“Just throw the ball!” Chester Dale shouted as he strained against his brother Milton’s best efforts to keep him out of the pass. Across the shady glade another group of boys bounded toward a trembling, weedy boy unlucky enough to have caught the ball. Milton let go of Chester as the thud of little Edward’s body startled the late summer birds from their perches. “What a loser….” The Dale brothers gathered around the wheezing, pathetic lump wallowing in the mud with the concern of circling buzzards.
“Let’s get out of here…he’ll just start crying.” Another boy kicked the ball away from Edward’s hand, striking him in the process which sent Edward curling into himself. He knew this was going to happen, he knew what the Dale twins were like, he knew what the other boys were like, but still his mother insisted he try to be social. How his chest ached as the vultures lost interest, how his breath was slow to return after Milton offered him a sound kick for ruining their winning game.

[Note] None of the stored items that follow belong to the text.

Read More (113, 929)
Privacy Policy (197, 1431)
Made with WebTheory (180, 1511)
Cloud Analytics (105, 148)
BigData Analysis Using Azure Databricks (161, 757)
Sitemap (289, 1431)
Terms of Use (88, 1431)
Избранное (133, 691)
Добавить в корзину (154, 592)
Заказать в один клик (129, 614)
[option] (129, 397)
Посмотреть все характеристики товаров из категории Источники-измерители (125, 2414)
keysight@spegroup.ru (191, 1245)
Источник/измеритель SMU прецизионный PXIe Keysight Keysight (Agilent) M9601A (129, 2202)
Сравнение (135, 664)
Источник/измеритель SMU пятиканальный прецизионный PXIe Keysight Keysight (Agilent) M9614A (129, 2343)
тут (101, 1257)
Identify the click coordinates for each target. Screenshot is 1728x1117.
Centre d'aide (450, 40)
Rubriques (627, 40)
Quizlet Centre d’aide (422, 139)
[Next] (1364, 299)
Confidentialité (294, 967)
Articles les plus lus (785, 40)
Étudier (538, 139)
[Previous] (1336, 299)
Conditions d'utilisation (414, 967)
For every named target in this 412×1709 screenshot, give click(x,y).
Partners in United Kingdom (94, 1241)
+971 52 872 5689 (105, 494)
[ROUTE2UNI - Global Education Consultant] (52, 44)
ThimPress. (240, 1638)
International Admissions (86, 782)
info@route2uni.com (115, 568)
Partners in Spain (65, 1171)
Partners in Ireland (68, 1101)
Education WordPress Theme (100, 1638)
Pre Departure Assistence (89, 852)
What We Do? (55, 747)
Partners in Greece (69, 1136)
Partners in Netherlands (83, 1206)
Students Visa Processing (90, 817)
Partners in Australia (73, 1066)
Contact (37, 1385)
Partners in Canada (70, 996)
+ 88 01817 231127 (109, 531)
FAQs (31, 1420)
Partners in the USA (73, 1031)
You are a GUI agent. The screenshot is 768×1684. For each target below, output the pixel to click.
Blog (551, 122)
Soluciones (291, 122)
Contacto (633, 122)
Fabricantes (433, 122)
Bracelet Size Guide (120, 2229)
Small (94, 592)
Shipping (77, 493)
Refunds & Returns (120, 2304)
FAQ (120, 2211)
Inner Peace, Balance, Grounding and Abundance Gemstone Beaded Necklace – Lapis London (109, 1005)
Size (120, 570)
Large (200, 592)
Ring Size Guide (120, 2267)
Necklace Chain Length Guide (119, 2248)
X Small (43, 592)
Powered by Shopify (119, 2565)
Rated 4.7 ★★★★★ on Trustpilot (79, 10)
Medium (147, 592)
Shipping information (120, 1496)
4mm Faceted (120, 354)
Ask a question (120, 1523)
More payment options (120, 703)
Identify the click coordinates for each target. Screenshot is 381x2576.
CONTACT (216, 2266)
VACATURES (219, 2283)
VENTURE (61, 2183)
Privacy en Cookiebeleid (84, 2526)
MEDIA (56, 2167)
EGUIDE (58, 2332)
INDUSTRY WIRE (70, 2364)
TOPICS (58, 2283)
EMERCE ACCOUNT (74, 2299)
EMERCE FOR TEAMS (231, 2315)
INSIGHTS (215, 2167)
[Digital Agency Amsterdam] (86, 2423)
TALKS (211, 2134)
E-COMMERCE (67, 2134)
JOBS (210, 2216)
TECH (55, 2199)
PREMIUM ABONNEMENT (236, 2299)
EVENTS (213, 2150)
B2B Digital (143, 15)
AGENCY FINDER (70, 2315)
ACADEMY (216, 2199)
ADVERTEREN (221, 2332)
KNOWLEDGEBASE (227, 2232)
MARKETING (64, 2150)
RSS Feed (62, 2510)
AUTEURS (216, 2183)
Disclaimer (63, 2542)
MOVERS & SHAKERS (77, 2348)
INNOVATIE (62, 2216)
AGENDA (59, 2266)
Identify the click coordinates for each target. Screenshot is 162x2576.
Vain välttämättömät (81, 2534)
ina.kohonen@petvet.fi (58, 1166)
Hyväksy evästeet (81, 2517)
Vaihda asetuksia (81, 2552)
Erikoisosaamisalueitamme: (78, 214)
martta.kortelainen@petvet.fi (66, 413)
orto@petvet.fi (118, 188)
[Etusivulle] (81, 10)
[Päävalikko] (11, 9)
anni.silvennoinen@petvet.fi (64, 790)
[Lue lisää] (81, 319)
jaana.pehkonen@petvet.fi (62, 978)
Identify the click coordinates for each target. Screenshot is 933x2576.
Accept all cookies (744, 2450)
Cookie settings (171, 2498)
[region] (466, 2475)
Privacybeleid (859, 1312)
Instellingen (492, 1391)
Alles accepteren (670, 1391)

Adults rarely want to accept the cruelty of children as it was in part a manifestation of their own worst behaviors freed from shame and societal pressures. The Dales were the eldest sons of the mayor, and through the process of careful generational curation imbued with a sense of dominance over other villagers and the power with which to enforce it. In Edward’s assessment, they’d spent their lives waiting for moments like this, for a moment they could satisfy their profound desire to harm in a way that no one would question. Who cared about Edward Cate?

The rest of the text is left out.